TASK TO CARRY OUT.
List each line in the listing below that contains the string "text". Case counts.
▼
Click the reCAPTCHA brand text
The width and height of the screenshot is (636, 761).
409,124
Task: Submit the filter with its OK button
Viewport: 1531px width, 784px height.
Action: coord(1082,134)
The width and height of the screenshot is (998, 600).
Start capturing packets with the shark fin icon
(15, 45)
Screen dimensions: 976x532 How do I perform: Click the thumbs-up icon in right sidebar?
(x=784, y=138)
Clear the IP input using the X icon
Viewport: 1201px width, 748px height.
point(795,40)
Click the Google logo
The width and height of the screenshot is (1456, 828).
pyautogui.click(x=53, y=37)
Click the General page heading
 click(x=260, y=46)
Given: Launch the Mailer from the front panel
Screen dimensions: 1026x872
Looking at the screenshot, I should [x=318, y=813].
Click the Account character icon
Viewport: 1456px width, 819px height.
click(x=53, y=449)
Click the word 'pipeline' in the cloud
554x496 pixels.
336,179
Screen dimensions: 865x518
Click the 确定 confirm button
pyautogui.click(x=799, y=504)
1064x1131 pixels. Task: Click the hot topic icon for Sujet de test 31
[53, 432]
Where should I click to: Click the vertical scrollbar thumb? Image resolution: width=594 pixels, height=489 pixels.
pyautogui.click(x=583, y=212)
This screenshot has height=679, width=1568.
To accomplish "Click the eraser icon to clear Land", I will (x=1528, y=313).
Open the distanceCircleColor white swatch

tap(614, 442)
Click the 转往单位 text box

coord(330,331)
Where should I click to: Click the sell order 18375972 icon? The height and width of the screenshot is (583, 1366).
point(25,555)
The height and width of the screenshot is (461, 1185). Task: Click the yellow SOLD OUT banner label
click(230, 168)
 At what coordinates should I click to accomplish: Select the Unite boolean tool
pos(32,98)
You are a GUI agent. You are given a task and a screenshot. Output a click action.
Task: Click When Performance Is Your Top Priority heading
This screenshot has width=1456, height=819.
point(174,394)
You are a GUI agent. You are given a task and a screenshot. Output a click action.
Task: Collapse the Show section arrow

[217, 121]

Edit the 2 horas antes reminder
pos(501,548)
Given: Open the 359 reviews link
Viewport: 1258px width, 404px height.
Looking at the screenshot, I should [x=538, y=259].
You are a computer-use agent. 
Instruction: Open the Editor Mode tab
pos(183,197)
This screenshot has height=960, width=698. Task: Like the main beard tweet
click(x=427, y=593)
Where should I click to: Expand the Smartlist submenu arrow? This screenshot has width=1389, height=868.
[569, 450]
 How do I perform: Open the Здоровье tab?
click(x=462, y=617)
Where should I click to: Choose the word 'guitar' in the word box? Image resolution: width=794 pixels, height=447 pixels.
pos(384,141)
▲
RESULT.
Click the reCAPTCHA brand text
Click the 转往单位 text box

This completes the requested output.